If all projects in both the active and future pipeline are realised, the property portfolio will continue to grow to over 3.8 billion EUR with 25,524 lettable student units.
As at 30 September 2025, the LTV was 49.75%, compared to 50.99% per 31 December 2024. The debt ratio was 49.58% as at 30 September 2025 compared to 50.64% per 31 December 2024. Xior continues to target a debt ratio below 50%.
As at 30 September 2025, the Company had concluded financing agreements with 23 lenders for a total amount of 1,891 MEUR. As of 30 September 2025, the Company had drawn down a total of 1,678 MEUR in financing. Of the undrawn portion, 76.7 MEUR is held as backup for the amount of CP drawn down.
The Company strives to stagger the loan maturities; the average maturity being 4.7 years as at 30 September 2025. This does not include CP notes, all of which are short-term.
In addition, Xior is to a large extent protected against a rising interest rate climate by the long-term hedging of its existing debt position, with 91% of the financing is hedged for a term of 5.1 years as of 30 September 2025, either via Interest Rate Swap agreements (1,168 MEUR) or via fixed interest rates (418 MEUR). As these hedges do not take place at the level of individual financings, but for a longer duration than the underlying loans, the coming to maturity of individual financings does not result in an additional interest rate risk.
The average financing cost for Q3 2025 is 3.06% (Q3 2024: 3.14%).
On 21 January 2025, Xior successfully completed a capital increase through an accelerated private placement ("ABB"). The result was the issue of 2,877,698 new shares at an issue price of 27.80 EUR per share. Given the issue price and the number of new shares, the capital increase thus resulted in gross proceeds of 80,000,004 EUR. The new shares are listed on the stock exchange from 21 January 2025.
Xior announced on 16 January 2025 its intention to strengthen its position through the planned acquisition of 2 first-class and fully operational student residences in Wroclaw and Warsaw. This will allow Xior to expand its offer by around 900 units at once, resulting in a total of around 3,600 beds in Poland.

Antwerp, Belgium | 24 October 2025 | 7h00 CET Regulated information
These are residences in Wroclaw (775 units) and Warsaw (117 units), accounting for an investment value of 55 MEUR and 12 MEUR respectively.
An Extraordinary General Meeting of Xior Student Housing NV was held on 4 April. At this, the renewal of the authorisation of the authorised capital was approved by the Company's shareholders. The notarial deed as well as the coordinated articles of association are available on the website.

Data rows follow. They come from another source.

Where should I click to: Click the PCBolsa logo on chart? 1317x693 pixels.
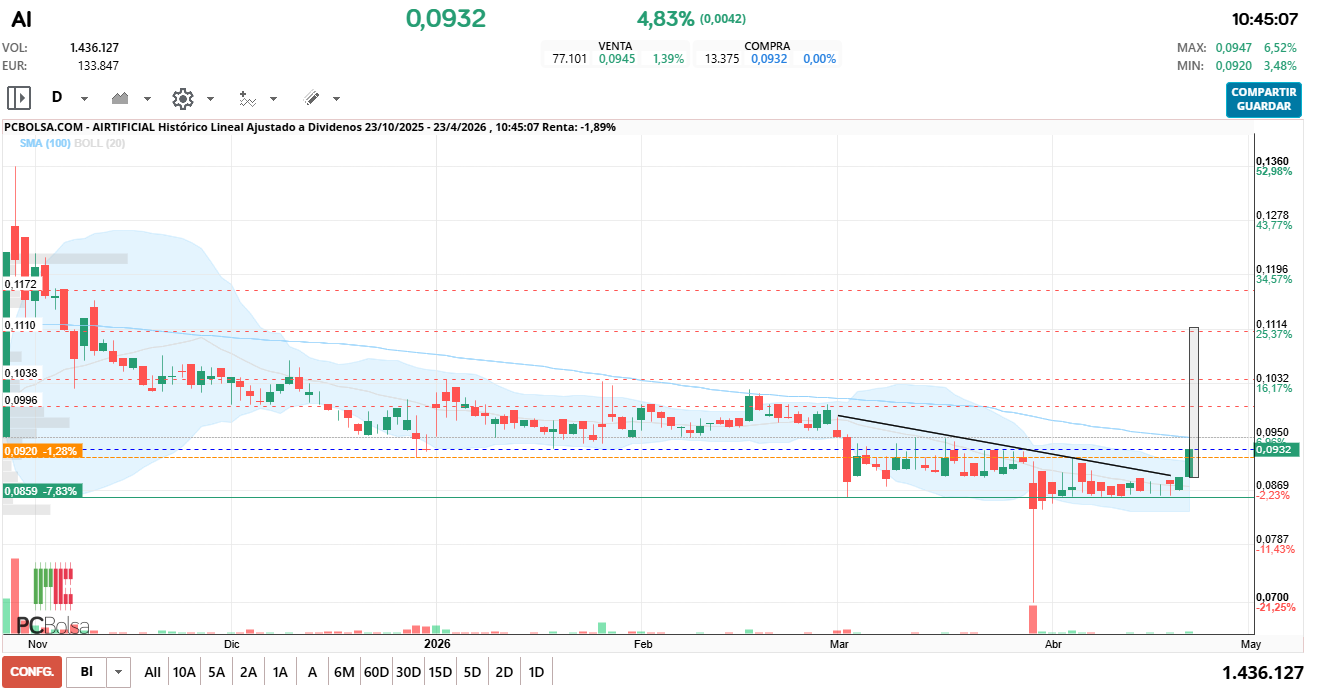(53, 601)
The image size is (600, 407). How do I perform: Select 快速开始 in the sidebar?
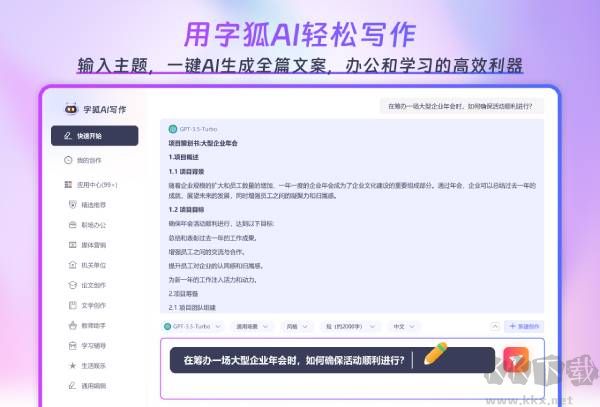click(95, 136)
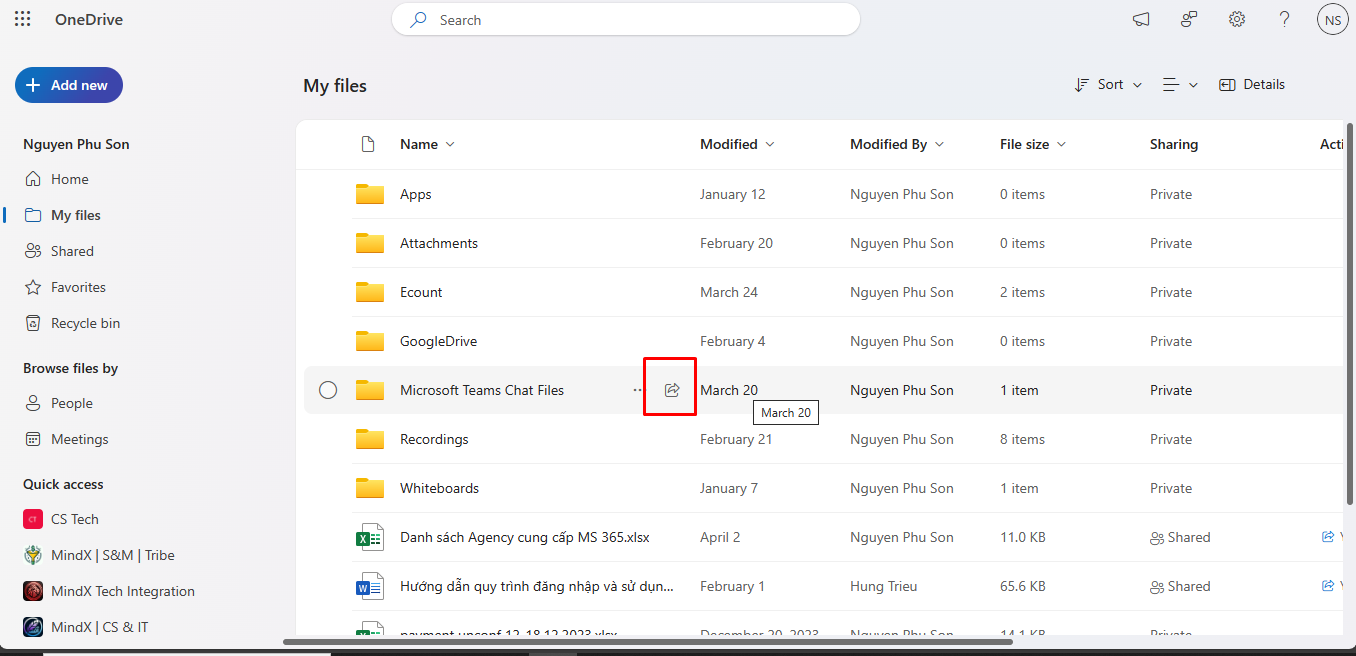Click the megaphone feedback icon
Image resolution: width=1356 pixels, height=656 pixels.
coord(1141,19)
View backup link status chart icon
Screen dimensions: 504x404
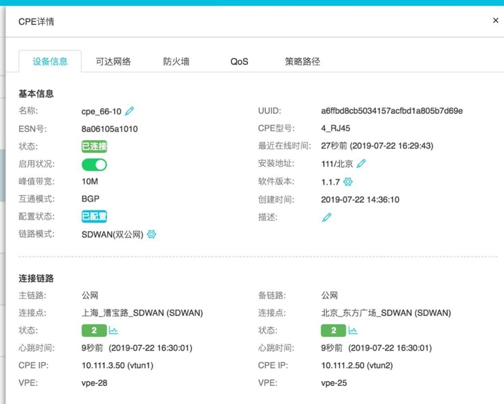click(x=353, y=330)
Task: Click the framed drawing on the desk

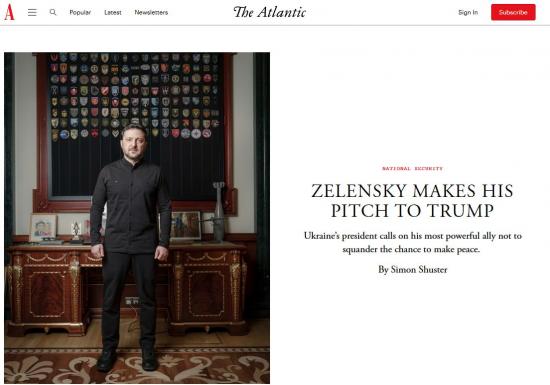Action: [43, 228]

On 9 April 2025, Xior announced that the second and final tranche of earn-out consideration, amounting to about 16 MEUR, in the context of the Basecamp acquisition, would take place on 14 April 2025. In this context, coupon no 27 was detached on 10 April 2025 (ex-date). As part of the earn-out, a capital increase was carried out for 595,418 shares, at around 26.896 EUR per share. The new shares are listed on the stock exchange from 16 April 2025.
On 15 April 2025, Xior published its Annual Financial Report and published the notice of the Annual General Meeting.

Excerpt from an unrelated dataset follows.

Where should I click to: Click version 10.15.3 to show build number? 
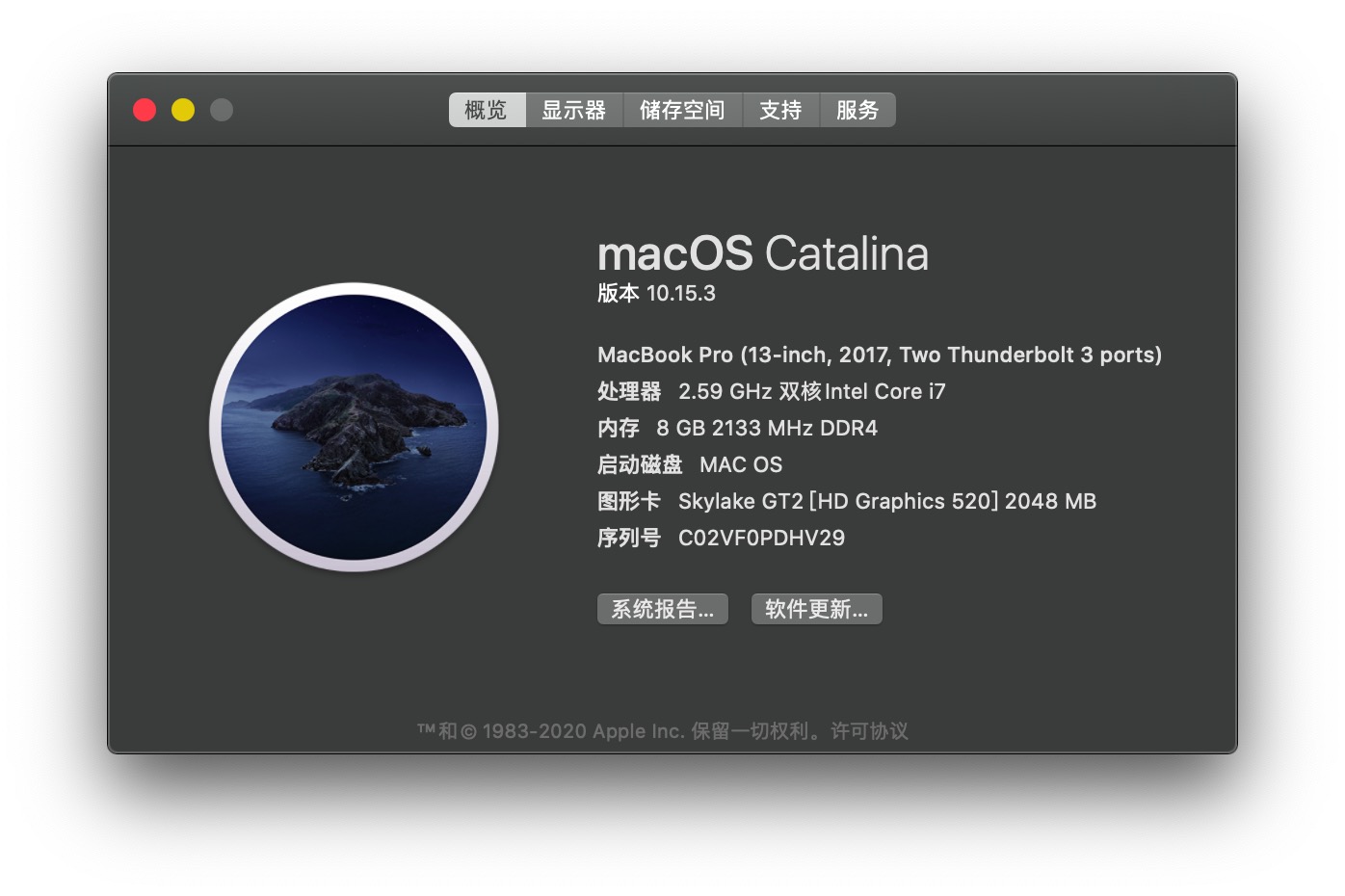tap(680, 294)
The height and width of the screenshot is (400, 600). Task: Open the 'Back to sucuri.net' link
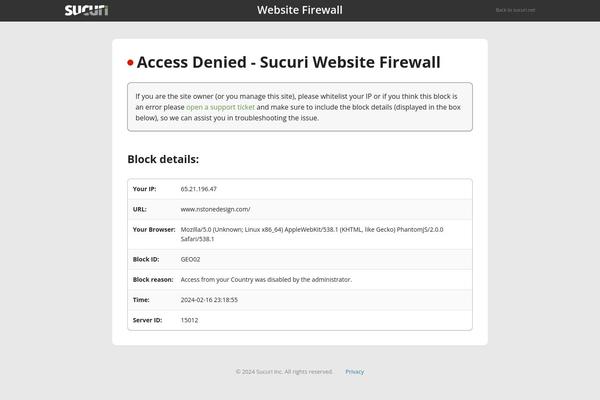coord(515,10)
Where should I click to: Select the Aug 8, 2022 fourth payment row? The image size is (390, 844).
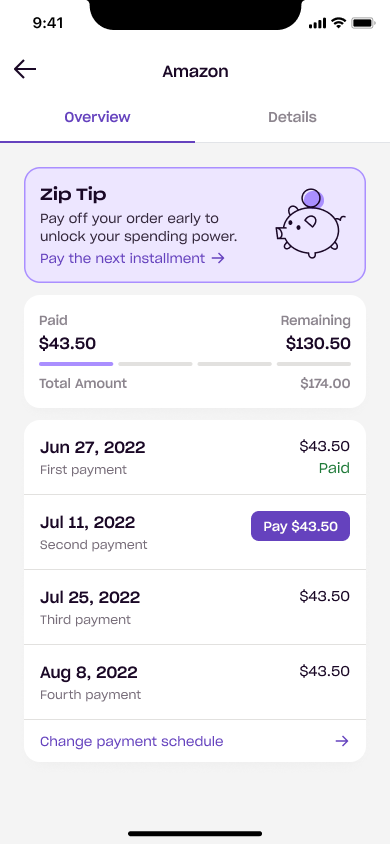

Xior announces the successful completion of the acquisition of two prime student residences in Poland, located in Wroclaw and Warsaw. The Warsaw residence was completed on 24 March 2025, while the acquisition of the Wroclaw residence was successfully completed on 16 April 2025, fully within the expected timeframe.
The Annual General Meeting of Xior Student Housing NV was held on 15 May 2025, at which, among other things, the annual accounts for 2024 were approved. The Annual General Meeting approved the payment of a dividend of 1.768 EUR gross or 1.2376 EUR net per share (split between coupons No 25 and No 26).
On 15 May 2025, Xior announced the modalities of an optional dividend. On 5 June, it was announced that Xior shareholders opted for approx. 46.6% of their dividend entitlement for a contribution of net dividend rights in exchange for new shares instead of paying the dividend in cash. This result led to a capital increase (including share premium) for Xior of approx. 23.7 MEUR through the creation of 877,695 new shares.
During Q3 2025, a new credit facility of 100 MEUR was granted by Rabobank, a new financing partner for the group. Rabobank's entry as a new lender confirms its continued confidence in Xior's business model and strategy. The financing consists of two tranches: 50 MEUR with maturity until Q1 2030 (2.5 years +1 +1) and 50 MEUR with maturity until Q1 2031 (3.5 years +1 +1).
Xior has successfully acquired and officially opened the new Wenedów student residence in Warsaw, Poland from Solida Capital. The investment amounts to 38.5 MEUR with a gross return of around 9%. The residence has 404 modern units and extensive common areas such as study rooms, gym, cinema room and roof terrace. It is centrally located in Warsaw, close to universities and public transport. This is the first fully Xior-developed and commercialised residence in Poland, expanding Xior's Polish portfolio to 3,767 units. The opening was celebrated on 10 September 2025, and the strong rental interest confirms Xior's position as the preferred choice for student accommodation in the country.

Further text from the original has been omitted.